Provided records:

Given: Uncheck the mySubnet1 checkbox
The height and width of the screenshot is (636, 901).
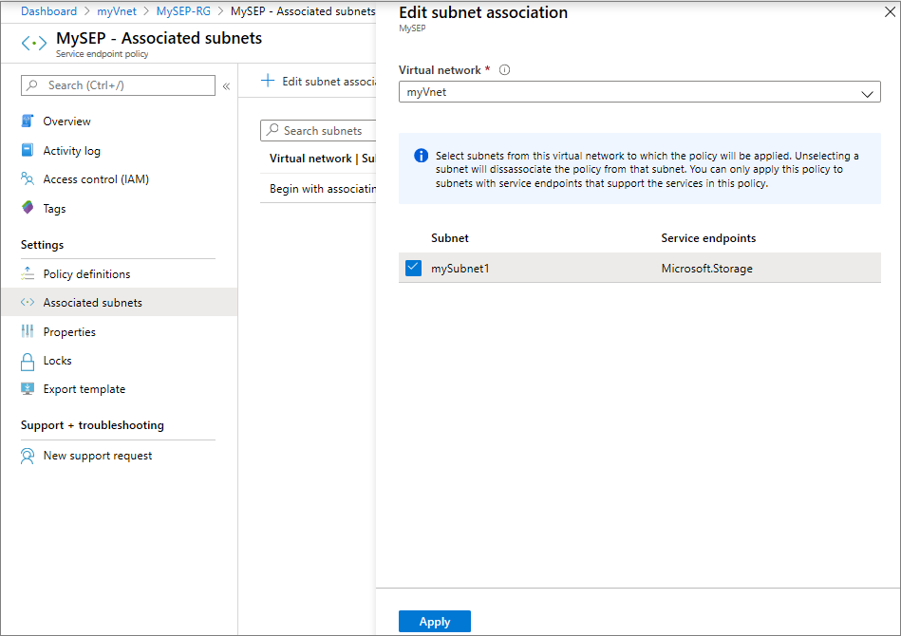Looking at the screenshot, I should (x=413, y=268).
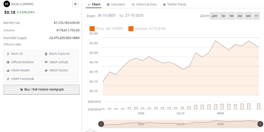Click the Hedera logo icon
Image resolution: width=264 pixels, height=132 pixels.
click(6, 4)
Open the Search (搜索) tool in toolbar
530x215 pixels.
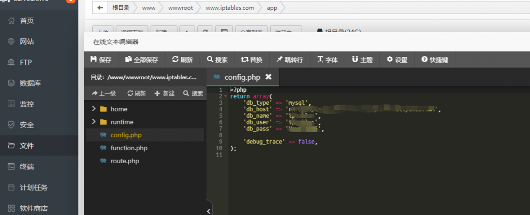pyautogui.click(x=217, y=60)
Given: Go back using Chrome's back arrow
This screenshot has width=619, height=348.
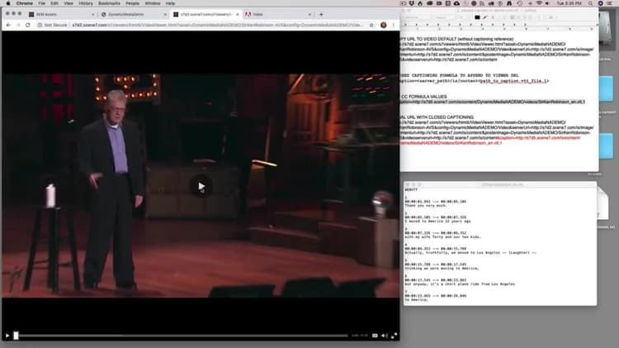Looking at the screenshot, I should [x=9, y=25].
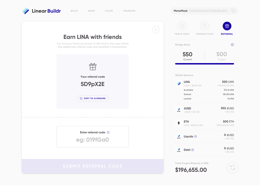Image resolution: width=260 pixels, height=185 pixels.
Task: Click the Pledge Ratio progress bar
Action: click(x=204, y=64)
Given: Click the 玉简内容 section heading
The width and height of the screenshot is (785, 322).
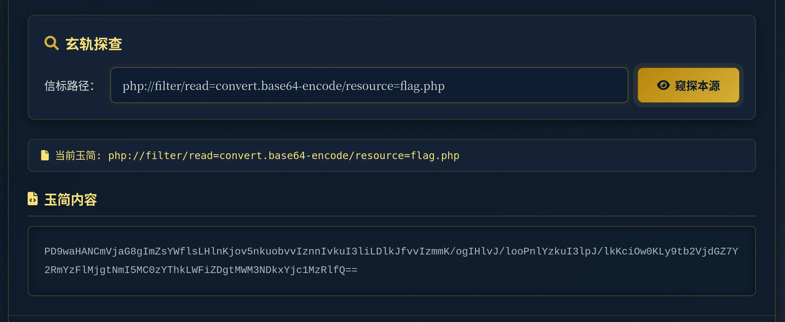Looking at the screenshot, I should pos(70,200).
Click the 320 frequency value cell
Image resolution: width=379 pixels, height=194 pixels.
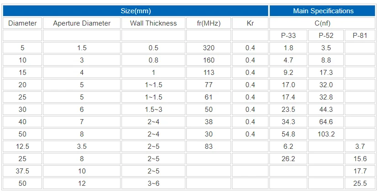click(x=208, y=48)
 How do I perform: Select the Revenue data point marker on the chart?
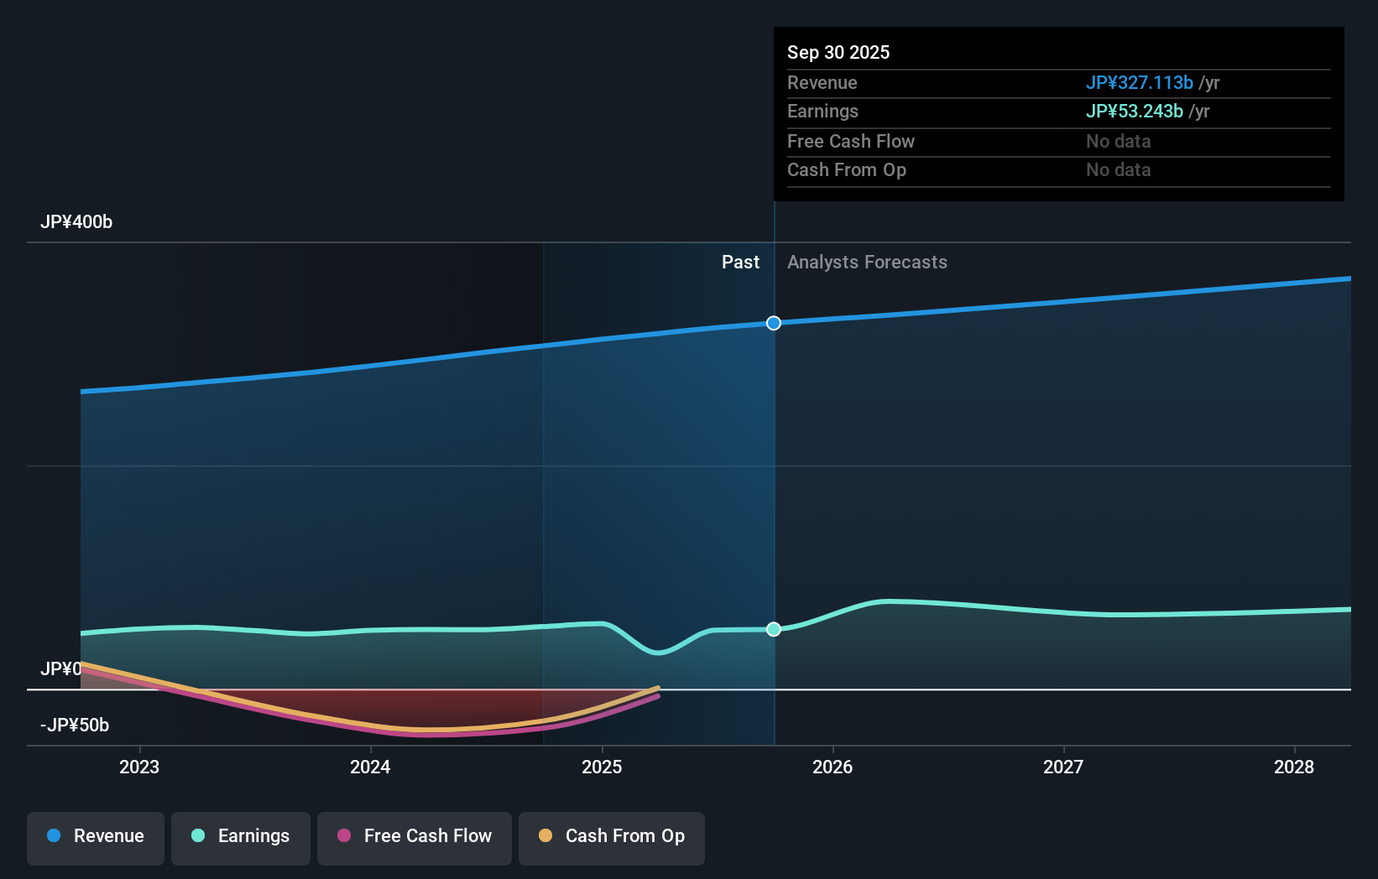(773, 322)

Given instruction: Copy out all of the rows above word for word, leaving out the pictures.

Exercise answer:
Given: Uncheck the mySubnet1 checkbox
The height and width of the screenshot is (636, 901).
Looking at the screenshot, I should (x=413, y=268).
Click the Hedera logo icon
Image resolution: width=264 pixels, height=132 pixels.
click(6, 4)
Open the Search (搜索) tool in toolbar
530x215 pixels.
pyautogui.click(x=217, y=60)
Given: Go back using Chrome's back arrow
This screenshot has width=619, height=348.
Looking at the screenshot, I should [x=9, y=25].
Image resolution: width=260 pixels, height=185 pixels.
Task: Click the Pledge Ratio progress bar
Action: click(x=204, y=64)
Given: Click the 玉简内容 section heading
The width and height of the screenshot is (785, 322).
Looking at the screenshot, I should pos(70,200).
Click the 320 frequency value cell
Image resolution: width=379 pixels, height=194 pixels.
click(x=208, y=48)
 How do I perform: Select the Revenue data point marker on the chart?
(773, 322)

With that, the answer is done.